La conception la plus absurde est celle qui veut placer devant le monde infâme, mais à très haut potentiel, de la société capitaliste (et aussi devant la majorité des prolétaires qui lui est assujettie à cause des grandes erreurs historiques), une alternative consistant dans le phantasme de la barbarie. Vous n aurez pas la révolution créatrice d’un monde nouveau, vous l’étranglerez peut-être, mais vous aurez quand même la crise d’effondrement de la société actuelle : vous réussirez à ne pas passer au socialisme, mais retomberez-vous de la civilisation dans la barbarie ? La menace, de type purement intellectuel, n’épouvantera aucun bourgeois et ne poussera à la lutte aucun prolétaire. Aucune société n’entre en décadence en raison de ses lois internes, de ses nécessités internes, si ces lois et ces nécessités ne conduisent pas à faire se lever une multitude d’hommes, organisée les armes à la main – c’est ce que nous savons et que nous attendons. Aucune « civilisation de classes », si corrompue et répugnante soit-elle, ne connaît de mort sans traumatismes.

Quant à la barbarie, qui succèderait à la mort du capitalisme par dissolution spontanée, si sa disparition fut considérée par nous comme une nécessaire prémisse du développement ultérieur, qui inévitablement devait passer par les erreurs des civilisations suivantes, ses caractéristiques en tant que forme humaine de vie commune, n’ont rien d’horrible qui en ferait craindre l’impensable retour.

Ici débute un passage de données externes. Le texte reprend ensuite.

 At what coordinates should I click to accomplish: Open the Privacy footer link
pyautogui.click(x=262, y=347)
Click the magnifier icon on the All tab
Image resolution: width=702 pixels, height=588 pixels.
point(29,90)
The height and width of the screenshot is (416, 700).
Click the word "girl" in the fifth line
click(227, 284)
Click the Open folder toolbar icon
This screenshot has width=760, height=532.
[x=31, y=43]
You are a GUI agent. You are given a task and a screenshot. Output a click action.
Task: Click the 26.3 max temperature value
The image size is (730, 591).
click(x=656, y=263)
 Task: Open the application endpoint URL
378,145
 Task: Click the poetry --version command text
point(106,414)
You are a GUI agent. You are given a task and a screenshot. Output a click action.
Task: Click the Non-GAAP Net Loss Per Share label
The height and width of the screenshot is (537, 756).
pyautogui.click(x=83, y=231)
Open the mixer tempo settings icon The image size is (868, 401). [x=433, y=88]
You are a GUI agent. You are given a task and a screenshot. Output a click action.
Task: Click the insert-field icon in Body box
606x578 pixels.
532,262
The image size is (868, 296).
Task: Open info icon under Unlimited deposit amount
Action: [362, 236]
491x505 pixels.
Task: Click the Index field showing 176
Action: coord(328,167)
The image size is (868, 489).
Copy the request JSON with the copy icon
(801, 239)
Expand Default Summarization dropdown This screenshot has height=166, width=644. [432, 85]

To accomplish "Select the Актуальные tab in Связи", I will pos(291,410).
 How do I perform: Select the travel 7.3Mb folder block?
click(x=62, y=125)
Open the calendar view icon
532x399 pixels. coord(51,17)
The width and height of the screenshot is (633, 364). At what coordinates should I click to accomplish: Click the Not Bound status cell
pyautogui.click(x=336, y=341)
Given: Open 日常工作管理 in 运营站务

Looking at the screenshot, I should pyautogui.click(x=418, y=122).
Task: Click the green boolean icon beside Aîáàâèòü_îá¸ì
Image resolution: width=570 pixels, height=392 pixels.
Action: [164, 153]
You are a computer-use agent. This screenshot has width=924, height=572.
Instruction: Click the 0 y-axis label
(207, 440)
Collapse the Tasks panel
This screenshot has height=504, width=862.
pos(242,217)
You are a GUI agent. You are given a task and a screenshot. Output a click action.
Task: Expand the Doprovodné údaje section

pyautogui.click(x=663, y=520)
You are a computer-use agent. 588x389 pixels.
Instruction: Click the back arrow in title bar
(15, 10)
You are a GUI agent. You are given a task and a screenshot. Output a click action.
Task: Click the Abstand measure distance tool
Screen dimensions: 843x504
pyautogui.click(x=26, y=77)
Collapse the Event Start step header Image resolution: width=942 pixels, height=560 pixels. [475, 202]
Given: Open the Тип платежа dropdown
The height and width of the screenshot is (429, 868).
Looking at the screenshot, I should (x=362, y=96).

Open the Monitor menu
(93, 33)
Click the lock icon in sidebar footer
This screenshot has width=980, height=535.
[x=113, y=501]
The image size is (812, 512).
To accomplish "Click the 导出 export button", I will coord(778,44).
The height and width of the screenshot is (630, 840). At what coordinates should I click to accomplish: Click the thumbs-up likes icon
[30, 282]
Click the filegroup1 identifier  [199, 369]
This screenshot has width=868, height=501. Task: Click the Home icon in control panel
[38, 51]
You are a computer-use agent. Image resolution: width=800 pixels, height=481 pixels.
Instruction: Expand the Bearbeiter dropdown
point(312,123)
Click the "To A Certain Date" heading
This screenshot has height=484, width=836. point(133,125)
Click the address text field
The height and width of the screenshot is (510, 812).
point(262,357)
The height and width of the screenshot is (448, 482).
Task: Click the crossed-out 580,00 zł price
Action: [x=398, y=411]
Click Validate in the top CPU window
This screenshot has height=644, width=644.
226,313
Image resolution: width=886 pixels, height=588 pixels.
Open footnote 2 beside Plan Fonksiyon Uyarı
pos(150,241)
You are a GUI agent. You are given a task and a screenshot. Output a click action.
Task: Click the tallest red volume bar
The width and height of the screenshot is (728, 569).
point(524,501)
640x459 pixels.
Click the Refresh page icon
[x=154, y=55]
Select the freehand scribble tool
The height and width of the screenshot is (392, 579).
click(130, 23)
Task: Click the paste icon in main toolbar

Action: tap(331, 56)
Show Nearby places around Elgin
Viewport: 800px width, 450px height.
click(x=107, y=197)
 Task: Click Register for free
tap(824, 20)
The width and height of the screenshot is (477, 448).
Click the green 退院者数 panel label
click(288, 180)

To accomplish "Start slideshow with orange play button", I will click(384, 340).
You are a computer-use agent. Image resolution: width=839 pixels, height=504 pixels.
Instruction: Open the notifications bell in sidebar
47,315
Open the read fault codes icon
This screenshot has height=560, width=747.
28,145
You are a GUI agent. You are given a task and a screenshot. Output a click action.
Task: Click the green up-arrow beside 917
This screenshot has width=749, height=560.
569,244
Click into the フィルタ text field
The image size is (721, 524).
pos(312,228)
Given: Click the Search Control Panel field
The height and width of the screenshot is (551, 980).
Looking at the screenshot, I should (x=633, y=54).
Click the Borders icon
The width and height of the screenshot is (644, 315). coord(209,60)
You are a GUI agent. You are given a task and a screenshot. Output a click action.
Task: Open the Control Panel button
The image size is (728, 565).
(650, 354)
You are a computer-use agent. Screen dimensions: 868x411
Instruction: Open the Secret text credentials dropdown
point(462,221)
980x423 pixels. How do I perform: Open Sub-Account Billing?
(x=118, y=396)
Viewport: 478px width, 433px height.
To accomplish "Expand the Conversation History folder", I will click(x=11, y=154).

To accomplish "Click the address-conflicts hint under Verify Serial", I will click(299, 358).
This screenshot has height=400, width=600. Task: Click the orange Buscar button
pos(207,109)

Comme c’est arrivé à Rome, pour que ne disparaisse pas tant et tant d’apports à l’organisation des hommes et des choses, avec les hordes sauvages porteuses inconscientes d’une lointaine mais plus grande révolution, nous voudrions qu’aux portes de ce monde bourgeois de profiteurs, d’oppresseurs et d’exterminateurs, se presse une puissante vague barbare, capable de le renverser.

Mais à l’intérieur de ce monde, s’il y a des frontières des murs et des rideaux, toutes les forces, mêmes si elles s’opposent et se combattent, se rangent toutes sous la tradition de la même civilisation.

Quand le mouvement révolutionnaire de la classe ouvrière pourra se redonner ses forces et son encadrement, et quand pourront surgir des formations qui ne seront pas aux ordres de la civilisation d’Acheson ou de Maliko (Malenkov, ndt), ce seront alors des forces barbares, qui ne dédaigneront pas le fruit mûr de la puissance industrielle moderne, mais qui l’arracheront aux griffes des exploiteurs et briseront leurs dents féroces, qui mordent encore.

Que vienne donc, pour le socialisme, une nouvelle et féconde barbarie, comme celle qui descendit par les Alpes et rénova l’Europe, ne détruisit pas mais exalta l’apport de siècles de savoir et d’art emprisonné au sein du formidable empire ![1]

Notes :
[prev.] [content] [end]

  1. Notes des traducteurs
    Cet article est le premier de 4 articles où Chaulieu (Castoriadis) est pris à partie nommément. Les autres seront écrits en 1953 : La batrachomyomachie, Croassements de la praxis et enfin Danse des Fantoches. En fait on a vu que les thèses de Socialisme ou Barbarie étaient déjà la cible d’autres fili de l’année 1951, notamment ceux sur le caractère anonyme du capital (La doctrine du diable au corps). [⤒]


Source : « Battaglia Comunista » Nr. 22, 18–27 Novembre 1951. Traduit dans Invariance. Traduction non vérifiée, se repporter à l’original.